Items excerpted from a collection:
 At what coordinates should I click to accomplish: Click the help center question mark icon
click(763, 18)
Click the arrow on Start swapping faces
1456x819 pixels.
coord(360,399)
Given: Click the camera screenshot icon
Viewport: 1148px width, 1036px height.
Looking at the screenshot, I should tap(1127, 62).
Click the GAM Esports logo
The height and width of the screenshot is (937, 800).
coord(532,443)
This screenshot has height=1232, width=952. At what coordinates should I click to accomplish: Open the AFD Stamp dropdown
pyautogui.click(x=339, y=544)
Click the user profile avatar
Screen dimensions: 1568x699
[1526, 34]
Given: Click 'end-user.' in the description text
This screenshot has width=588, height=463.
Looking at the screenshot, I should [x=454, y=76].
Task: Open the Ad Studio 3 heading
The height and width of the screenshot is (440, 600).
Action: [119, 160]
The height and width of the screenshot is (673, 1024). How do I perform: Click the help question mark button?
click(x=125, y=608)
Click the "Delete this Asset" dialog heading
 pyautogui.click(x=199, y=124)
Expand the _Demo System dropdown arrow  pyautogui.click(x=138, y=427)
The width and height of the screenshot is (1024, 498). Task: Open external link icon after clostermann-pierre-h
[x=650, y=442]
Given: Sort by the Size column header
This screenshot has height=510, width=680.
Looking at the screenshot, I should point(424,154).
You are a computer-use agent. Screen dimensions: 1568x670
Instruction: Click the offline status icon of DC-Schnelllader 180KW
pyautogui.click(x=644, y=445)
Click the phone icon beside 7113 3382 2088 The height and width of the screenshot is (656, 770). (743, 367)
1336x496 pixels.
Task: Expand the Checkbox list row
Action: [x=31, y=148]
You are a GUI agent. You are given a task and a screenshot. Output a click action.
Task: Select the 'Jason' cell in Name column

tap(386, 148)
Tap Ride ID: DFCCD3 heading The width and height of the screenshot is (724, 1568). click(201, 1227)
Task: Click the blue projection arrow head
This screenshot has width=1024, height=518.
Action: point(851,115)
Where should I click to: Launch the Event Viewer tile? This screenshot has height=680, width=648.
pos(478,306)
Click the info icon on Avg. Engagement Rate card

▸ Exercise aim
Render each line of the items above as a JSON list of strings, one string per line, and skip any blank lines.

▸ Final answer
[
  " At what coordinates should I click to accomplish: Click the help center question mark icon",
  "click(763, 18)",
  "Click the arrow on Start swapping faces",
  "1456x819 pixels.",
  "coord(360,399)",
  "Given: Click the camera screenshot icon",
  "Viewport: 1148px width, 1036px height.",
  "Looking at the screenshot, I should tap(1127, 62).",
  "Click the GAM Esports logo",
  "The height and width of the screenshot is (937, 800).",
  "coord(532,443)",
  "This screenshot has height=1232, width=952. At what coordinates should I click to accomplish: Open the AFD Stamp dropdown",
  "pyautogui.click(x=339, y=544)",
  "Click the user profile avatar",
  "Screen dimensions: 1568x699",
  "[1526, 34]",
  "Given: Click 'end-user.' in the description text",
  "This screenshot has width=588, height=463.",
  "Looking at the screenshot, I should [x=454, y=76].",
  "Task: Open the Ad Studio 3 heading",
  "The height and width of the screenshot is (440, 600).",
  "Action: [119, 160]",
  "The height and width of the screenshot is (673, 1024). How do I perform: Click the help question mark button?",
  "click(x=125, y=608)",
  "Click the \"Delete this Asset\" dialog heading",
  " pyautogui.click(x=199, y=124)",
  "Expand the _Demo System dropdown arrow  pyautogui.click(x=138, y=427)",
  "The width and height of the screenshot is (1024, 498). Task: Open external link icon after clostermann-pierre-h",
  "[x=650, y=442]",
  "Given: Sort by the Size column header",
  "This screenshot has height=510, width=680.",
  "Looking at the screenshot, I should point(424,154).",
  "You are a computer-use agent. Screen dimensions: 1568x670",
  "Instruction: Click the offline status icon of DC-Schnelllader 180KW",
  "pyautogui.click(x=644, y=445)",
  "Click the phone icon beside 7113 3382 2088 The height and width of the screenshot is (656, 770). (743, 367)",
  "1336x496 pixels.",
  "Task: Expand the Checkbox list row",
  "Action: [x=31, y=148]",
  "You are a GUI agent. You are given a task and a screenshot. Output a click action.",
  "Task: Select the 'Jason' cell in Name column",
  "tap(386, 148)",
  "Tap Ride ID: DFCCD3 heading The width and height of the screenshot is (724, 1568). click(201, 1227)",
  "Task: Click the blue projection arrow head",
  "This screenshot has width=1024, height=518.",
  "Action: point(851,115)",
  "Where should I click to: Launch the Event Viewer tile? This screenshot has height=680, width=648.",
  "pos(478,306)",
  "Click the info icon on Avg. Engagement Rate card"
]